At the ACM Recommender Systems conference in 2016, Google engineers Paul Covington, Jay Adams, and Emre Sargin published “Deep Neural Networks for YouTube Recommendations.” The paper described how one of “the largest scale and most sophisticated industrial recommendation systems in existence” worked, and how deep learning had reshaped it.
The system was organized as two deep neural networks in sequence. A candidate generation model first narrowed YouTube’s enormous catalog down to a few hundred videos likely to interest a given user, drawing on signals such as watch history, search history, and context. A separate ranking model then scored those candidates in detail to order what the viewer actually saw.
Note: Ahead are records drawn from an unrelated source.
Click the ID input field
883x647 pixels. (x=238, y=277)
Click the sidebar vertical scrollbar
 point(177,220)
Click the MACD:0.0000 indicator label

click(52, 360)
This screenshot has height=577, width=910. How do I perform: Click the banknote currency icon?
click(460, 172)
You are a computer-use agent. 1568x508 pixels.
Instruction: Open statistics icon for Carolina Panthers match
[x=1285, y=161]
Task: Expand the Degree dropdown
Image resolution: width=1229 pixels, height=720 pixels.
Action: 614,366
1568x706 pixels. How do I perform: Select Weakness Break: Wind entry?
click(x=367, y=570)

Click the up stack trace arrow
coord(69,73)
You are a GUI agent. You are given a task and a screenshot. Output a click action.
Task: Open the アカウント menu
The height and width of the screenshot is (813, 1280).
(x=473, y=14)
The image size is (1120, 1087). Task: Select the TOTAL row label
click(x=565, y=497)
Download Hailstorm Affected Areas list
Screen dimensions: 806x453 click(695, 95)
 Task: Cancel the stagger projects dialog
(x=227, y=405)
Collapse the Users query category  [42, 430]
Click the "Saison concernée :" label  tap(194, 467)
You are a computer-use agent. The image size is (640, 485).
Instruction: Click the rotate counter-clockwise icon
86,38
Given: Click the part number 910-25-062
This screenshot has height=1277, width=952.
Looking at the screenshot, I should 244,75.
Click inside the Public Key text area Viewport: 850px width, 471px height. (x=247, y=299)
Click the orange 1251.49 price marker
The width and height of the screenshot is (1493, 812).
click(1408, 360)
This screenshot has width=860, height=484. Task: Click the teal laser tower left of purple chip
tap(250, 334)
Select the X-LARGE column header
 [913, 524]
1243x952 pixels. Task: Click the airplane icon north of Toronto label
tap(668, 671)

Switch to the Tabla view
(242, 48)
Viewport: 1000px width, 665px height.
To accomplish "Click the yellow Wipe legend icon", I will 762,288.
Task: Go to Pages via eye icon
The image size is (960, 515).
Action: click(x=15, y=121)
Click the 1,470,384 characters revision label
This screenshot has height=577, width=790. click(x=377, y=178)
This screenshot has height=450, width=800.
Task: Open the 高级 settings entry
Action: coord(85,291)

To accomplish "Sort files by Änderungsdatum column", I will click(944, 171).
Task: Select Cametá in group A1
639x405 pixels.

This two-stage “funnel” - a fast, broad recall step followed by a precise ranking step - became a template that recommendation teams across the industry adopted.
The paper was notable partly because large platforms rarely describe their recommendation machinery in public. It documented practical lessons, such as how representing each video and search token as a learned embedding, and adding a feature for the “age” of a training example, improved freshness and accuracy. The recommendation engine it described drives a large share of the time people spend on YouTube.
For business readers, this paper is a rare look inside the AI that decides what billions of people watch next. It is also a reference design: the candidate-generation-then-ranking pattern it popularized now sits behind feeds and “for you” recommendations across many consumer products.